A sample of employee comments provides a window into why the company is considered an outstanding employer:

  1. "Decisions are made with both the head and the heart."

  2. "Leadership is always asking how they can make our job easier. Always feel that my work/time is valued."

  3. "Our core values are at the heart of everything we do. And we have a true team environment in which we are able to maximize everyone's talents."

It helps that employees at Medical Solutions Supplier have regular contact with the people they serve.

Representatives like Purcell not only call on physicians to sell their product, they also teach patients how to use it and help both groups wade through the paperwork thicket required for insurance reimbursement.

Most of their patients have conditions that can't be cured, but the pumps help them lead the most normal lives possible.

Purcell spoke of calling on a patient who would likely lose a leg without the pump. The man did not have insurance coverage but Medical Solutions gave him a pump through their donation program.

"He couldn't believe it," Purcell said.

A big part of Carberry's work is keeping employees involved in all aspects of the company.

"Training is an ongoing process," Carberry said. "Everybody in the company is part of the 'daily huddle.' They report any positives they're experiencing, any 'choke points.'"

"We want to know where they stand on their workload every day."

Outside representatives like Purcell are backed by a highly trained support staff in Glen Mills.

"They're constantly on the phone with patients," Purcell said. "I couldn't do my job without them."
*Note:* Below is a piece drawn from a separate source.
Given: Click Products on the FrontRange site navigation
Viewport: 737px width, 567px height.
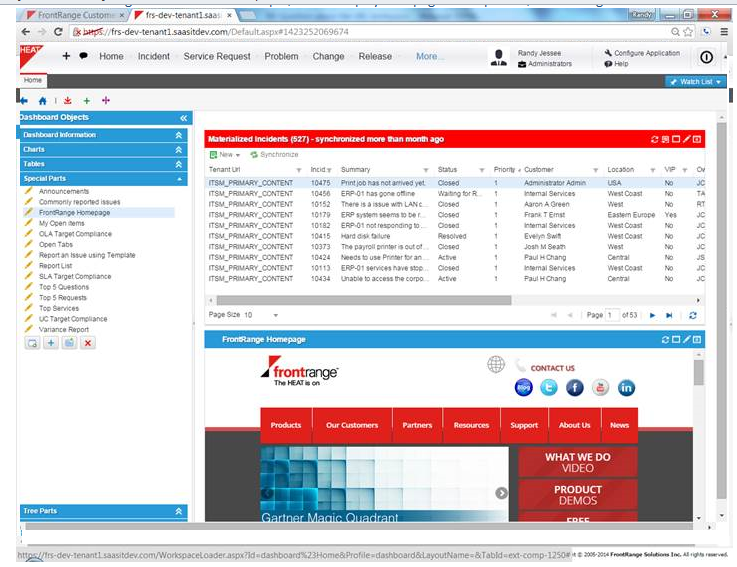Looking at the screenshot, I should 285,425.
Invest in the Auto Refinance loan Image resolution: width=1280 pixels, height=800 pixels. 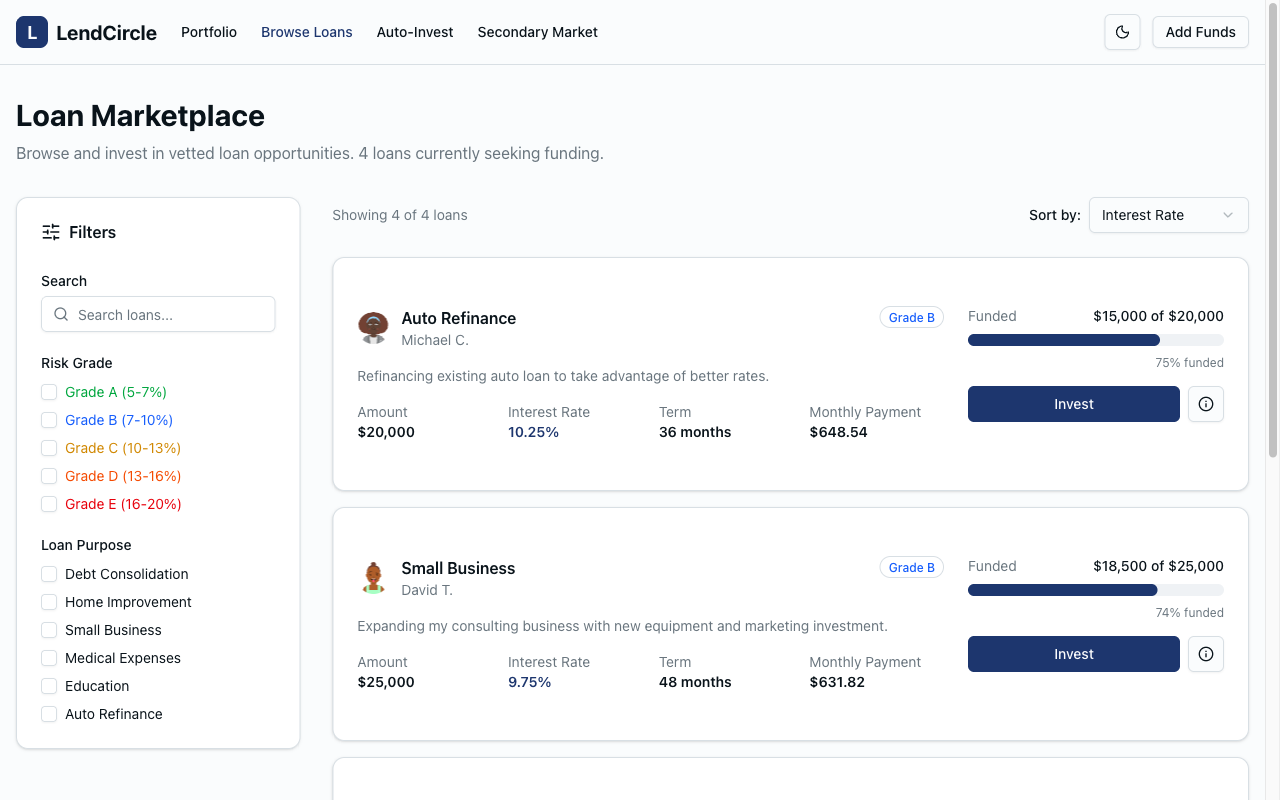pos(1073,404)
The company recently supplemented the top leadership with a "PIT crew," an acronym for Process Improvement Team. A volunteer from each department spends six months on the team providing feedback to top management.

Carberry said that the uncertainty of the health care environment in the past few years has made it tougher to maintain a positive corporate culture. "With less money around, you have to be more creative," he said.

Part of that job falls to Colleen Fitzpatrick, whose official title is "executive assistant" but whose unofficial title is "fun officer."

"Sales reps can feel isolated," Fitzpatrick said, and she is partly responsible for seeing that they don't.

For example, if there's a headquarters event that involves food, Fitzpatrick makes sure food is shipped to them.

"Everything I do here each week, I try to simulate for them," she said. This includes a March Madness basketball pool.

At company headquarters, she has staged scavenger hunts in the city or a fundraiser for Alex's Lemonade Stand in which Carberry was duct taped to a wall.

Purcell might miss those, but he misses little else.

"They care for you and you're working for the patients," he said. "It's kind of like a fairy tale."